Là, sur un pont tremblant tu défiais la foudre ;
Là, du désert sacré tu réveillais la poudre ;
Ton coursier frissonnait dans les flots du Jourdain ;
Là, tes pas abaissaient une cime escarpée ;
Là, tu changeais en sceptre une invincible épée.
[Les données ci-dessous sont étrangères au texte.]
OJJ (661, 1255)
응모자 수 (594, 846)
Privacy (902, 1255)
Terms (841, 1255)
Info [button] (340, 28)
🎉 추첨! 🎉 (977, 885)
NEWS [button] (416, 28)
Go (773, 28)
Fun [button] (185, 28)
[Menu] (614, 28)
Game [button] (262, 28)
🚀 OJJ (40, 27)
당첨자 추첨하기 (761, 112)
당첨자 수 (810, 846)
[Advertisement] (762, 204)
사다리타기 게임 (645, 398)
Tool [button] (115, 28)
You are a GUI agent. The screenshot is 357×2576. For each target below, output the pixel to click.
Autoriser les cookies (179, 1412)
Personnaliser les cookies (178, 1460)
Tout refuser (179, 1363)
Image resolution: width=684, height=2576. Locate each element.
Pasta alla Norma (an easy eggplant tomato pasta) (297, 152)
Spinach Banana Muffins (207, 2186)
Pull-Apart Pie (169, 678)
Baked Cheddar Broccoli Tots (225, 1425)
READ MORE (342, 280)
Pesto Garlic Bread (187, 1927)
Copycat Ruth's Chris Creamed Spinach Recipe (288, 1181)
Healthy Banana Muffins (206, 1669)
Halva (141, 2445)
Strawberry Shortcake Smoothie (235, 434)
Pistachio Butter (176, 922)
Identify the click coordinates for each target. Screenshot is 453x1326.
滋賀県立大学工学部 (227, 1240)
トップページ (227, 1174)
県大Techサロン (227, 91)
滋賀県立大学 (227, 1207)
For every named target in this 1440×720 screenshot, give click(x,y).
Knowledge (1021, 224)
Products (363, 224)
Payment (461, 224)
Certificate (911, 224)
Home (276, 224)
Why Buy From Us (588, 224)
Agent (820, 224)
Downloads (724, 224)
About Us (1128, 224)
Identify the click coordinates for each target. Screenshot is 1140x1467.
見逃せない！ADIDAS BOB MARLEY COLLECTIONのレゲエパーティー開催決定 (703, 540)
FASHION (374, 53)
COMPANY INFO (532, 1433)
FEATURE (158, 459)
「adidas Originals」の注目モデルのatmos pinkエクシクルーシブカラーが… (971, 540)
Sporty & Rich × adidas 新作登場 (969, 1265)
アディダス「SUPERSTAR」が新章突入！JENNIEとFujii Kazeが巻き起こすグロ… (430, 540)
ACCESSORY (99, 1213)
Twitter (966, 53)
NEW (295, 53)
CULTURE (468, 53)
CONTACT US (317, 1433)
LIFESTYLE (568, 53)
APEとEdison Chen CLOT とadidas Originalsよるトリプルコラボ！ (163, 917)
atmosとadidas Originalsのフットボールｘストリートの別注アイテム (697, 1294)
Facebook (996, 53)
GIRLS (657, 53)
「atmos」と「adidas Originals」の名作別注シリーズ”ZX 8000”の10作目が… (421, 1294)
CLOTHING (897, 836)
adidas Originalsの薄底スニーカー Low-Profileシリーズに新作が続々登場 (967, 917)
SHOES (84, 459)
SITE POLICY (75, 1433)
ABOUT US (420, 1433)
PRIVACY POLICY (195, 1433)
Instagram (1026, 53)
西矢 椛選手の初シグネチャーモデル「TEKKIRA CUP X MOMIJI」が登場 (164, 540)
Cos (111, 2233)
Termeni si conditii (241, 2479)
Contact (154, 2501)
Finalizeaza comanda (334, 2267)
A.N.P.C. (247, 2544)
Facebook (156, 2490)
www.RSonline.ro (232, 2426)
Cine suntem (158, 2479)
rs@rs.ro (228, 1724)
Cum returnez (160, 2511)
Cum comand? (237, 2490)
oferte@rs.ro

Ici… Mais quel effroi soudain !


Pourquoi détournes-tu ta paupière éperdue ?
D’où vient cette pâleur sur ton front répandue ?
Qu’as-tu vu tout à coup dans l’horreur du passé ?
Est-ce de vingt cités la ruine fumante,
Ou du sang des humains quelque plaine écumante ?

Mais la gloire a tout effacé.


La gloire efface tout… tout, excepté le crime !
Mais son doigt me montrait le corps d’une victime,
Un jeune homme, un héros d’un sang pur inondé.
Le flot qui l’apportait passait, passait sans cesse ;
Et toujours en passant la vague vengeresse

Lui jetait le nom de Condé…


Comme pour effacer une tache livide,
On voyait sur son front passer sa main rapide ;
Mais la trace du sang sous son doigt renaissait :
Et, comme un sceau frappé par une main suprême,
La goutte ineffaçable, ainsi qu’un diadème,

Le couronnait de son forfait.


C’est pour cela, tyran, que ta gloire ternie
Fera par ton forfait douter de ton génie ;
Qu’une trace de sang suivra partout ton char,
Et que ton nom, jouet d’un éternel orage,
Sera par l’avenir ballotté d’âge en âge

Entre Marius et César.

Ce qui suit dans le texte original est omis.